Gorman, who spoke during a Coldwell Banker live video event, said that the current crisis is very different from what happened in the Great Recession — which saw prices fall precipitously. That time around, the crisis was directly related to housing. But now, factors such as mass layoffs are driving the downturn and the market isn’t seeing price compression because this “was not a real estate-led economic crisis,” Gorman said.
“And we are supported by some of the best rates in history,” he added.
Gorman went on to say that he doesn’t anticipate the kind of “economic calamity” that would actually drive prices down significantly. Unemployment numbers — which have spiked repeatedly during the pandemic — have also been fueled by what should be temporary layoffs. The point, then, is that the economy should ultimately pull through without homes losing much value or, as Gorman said, experiencing “tremendous repricing.”
On top of that, Gorman — who cited a recent report National Association of Realtors throughout his comments — said that inventory remains low and builders aren’t constructing enough new homes even to keep up with those lost to things like fires and floods.

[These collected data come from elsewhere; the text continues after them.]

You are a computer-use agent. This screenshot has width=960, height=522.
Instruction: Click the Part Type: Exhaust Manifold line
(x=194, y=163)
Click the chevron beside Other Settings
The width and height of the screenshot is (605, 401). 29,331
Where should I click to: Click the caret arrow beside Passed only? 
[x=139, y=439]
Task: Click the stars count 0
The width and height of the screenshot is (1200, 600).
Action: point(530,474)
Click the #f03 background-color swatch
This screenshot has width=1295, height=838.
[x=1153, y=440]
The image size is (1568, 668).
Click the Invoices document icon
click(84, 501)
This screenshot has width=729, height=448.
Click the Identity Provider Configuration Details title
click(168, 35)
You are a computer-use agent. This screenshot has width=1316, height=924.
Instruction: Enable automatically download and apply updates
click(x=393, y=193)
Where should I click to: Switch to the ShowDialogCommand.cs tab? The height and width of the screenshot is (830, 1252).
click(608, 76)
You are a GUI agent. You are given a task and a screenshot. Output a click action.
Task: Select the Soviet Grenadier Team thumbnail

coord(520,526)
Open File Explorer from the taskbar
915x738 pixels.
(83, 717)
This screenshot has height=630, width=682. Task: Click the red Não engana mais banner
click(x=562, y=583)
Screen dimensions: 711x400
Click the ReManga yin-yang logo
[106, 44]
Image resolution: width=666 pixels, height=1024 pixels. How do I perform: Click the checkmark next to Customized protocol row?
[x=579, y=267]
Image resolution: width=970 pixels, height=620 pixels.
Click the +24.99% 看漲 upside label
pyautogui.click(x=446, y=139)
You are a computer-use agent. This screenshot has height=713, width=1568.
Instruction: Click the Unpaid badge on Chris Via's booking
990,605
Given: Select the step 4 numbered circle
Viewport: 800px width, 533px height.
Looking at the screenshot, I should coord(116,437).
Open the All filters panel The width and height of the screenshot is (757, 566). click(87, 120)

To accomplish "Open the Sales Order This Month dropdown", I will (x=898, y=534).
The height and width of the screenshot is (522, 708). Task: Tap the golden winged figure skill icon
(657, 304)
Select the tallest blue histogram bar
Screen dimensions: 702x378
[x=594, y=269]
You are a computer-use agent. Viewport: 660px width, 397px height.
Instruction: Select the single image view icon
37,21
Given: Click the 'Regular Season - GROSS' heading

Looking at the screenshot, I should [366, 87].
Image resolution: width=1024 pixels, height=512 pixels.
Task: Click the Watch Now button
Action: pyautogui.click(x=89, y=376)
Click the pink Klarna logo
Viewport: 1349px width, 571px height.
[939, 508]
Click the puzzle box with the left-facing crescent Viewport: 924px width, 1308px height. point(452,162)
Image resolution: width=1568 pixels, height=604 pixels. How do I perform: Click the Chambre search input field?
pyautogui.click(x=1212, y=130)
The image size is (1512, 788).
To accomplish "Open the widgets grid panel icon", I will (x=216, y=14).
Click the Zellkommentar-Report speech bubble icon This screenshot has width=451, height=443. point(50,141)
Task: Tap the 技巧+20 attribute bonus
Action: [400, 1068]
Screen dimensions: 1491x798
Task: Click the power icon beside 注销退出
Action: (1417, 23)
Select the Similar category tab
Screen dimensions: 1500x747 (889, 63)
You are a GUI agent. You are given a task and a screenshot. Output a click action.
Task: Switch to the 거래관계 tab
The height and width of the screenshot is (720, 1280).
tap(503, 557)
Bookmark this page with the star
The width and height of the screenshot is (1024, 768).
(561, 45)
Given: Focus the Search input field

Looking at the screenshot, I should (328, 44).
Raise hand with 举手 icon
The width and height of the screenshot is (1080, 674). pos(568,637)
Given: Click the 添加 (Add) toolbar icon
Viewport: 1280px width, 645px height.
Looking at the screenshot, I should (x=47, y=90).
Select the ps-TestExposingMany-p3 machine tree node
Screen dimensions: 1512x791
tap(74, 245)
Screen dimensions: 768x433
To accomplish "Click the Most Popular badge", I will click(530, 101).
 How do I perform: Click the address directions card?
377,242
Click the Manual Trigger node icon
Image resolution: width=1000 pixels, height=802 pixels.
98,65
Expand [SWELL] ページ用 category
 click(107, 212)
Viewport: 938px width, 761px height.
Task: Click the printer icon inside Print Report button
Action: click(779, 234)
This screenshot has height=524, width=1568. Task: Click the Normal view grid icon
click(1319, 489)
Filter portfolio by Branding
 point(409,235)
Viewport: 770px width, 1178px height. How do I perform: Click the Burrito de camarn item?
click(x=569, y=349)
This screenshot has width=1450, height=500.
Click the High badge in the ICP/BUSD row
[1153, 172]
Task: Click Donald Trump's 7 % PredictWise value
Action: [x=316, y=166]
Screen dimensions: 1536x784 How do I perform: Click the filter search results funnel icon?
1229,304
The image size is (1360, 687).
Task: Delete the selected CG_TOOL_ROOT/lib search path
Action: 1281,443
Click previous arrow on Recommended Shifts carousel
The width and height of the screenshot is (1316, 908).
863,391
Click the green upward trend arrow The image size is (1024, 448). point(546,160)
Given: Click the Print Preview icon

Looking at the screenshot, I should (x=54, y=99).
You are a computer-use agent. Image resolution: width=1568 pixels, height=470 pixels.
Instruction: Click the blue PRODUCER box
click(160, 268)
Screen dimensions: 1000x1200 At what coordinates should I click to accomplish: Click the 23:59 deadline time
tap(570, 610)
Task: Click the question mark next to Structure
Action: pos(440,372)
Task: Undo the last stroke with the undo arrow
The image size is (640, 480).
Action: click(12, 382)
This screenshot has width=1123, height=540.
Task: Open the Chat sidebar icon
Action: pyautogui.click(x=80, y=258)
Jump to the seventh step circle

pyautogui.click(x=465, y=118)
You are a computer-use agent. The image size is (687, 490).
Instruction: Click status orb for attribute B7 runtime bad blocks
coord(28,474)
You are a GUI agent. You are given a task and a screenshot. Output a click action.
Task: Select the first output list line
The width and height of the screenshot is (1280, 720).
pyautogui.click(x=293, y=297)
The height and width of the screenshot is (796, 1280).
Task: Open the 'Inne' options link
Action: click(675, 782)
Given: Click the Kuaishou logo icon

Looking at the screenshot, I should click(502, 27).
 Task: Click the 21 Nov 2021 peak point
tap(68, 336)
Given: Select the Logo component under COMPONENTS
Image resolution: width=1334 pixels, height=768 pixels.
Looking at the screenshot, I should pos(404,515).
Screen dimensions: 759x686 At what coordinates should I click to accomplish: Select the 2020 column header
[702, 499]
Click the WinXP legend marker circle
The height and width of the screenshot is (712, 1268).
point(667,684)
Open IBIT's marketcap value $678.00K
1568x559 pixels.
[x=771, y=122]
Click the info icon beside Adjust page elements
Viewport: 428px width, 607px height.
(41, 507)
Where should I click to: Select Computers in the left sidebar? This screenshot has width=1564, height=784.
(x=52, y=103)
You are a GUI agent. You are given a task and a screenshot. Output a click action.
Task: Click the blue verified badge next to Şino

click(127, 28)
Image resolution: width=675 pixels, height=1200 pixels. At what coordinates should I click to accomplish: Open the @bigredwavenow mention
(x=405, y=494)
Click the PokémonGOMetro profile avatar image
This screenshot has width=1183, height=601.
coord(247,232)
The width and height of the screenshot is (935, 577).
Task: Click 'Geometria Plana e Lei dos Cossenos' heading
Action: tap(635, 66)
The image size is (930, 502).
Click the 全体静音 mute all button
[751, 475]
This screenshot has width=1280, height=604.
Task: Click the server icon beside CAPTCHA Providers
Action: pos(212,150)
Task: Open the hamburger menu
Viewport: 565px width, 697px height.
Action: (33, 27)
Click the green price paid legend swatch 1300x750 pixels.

“Inventory is getting tighter and tighter,” Gorman said, adding that such a trend “will continue to put upward price pressure on homes.”
That doesn’t mean that there won’t be headlines about price changes. Gorman noted that in some areas, trends such as people fleeing to vacation homes could impact local markets. That could produce data that seems to show changes in home values. But Gorman argued that such cases likely reflect changes in supply more than fluctuations in the value of any one particular property.
His point was that observers should be skeptical when they hear about home prices dropping.
Gorman also speculated that there could be a “little bit of a surge of new listings” once the crisis ends. The comments echo those made by other real estate leaders Thursday who during an Inman Town Hall speculated that the end of the crisis could see an immediate rush of activity.
But even so, Gorman believes that real estate is “going to continue to be a competitive situation.”
“I would not wait if you’re a buyer,” he added. “I would get out there and aggressively search for the home that is right for you.”
The idea that home prices should remain stable will be good news to current owners and sellers. The upside for potential buyers, on the other hand, is interest rates.
“We are at historic lows,” Gorman said during the live streamed event.
Gorman does not expect rates to fall significantly from where they are right now because lenders have costs and have to charge something. But he also doesn’t believe the economic conditions that drive higher rates will appear in the near future, meaning that rates should stay low.
“I do believe we’re going to have very favorable rates for quite some time,” he added.
Update: This post was updated after publication with a link to a recent NAR report.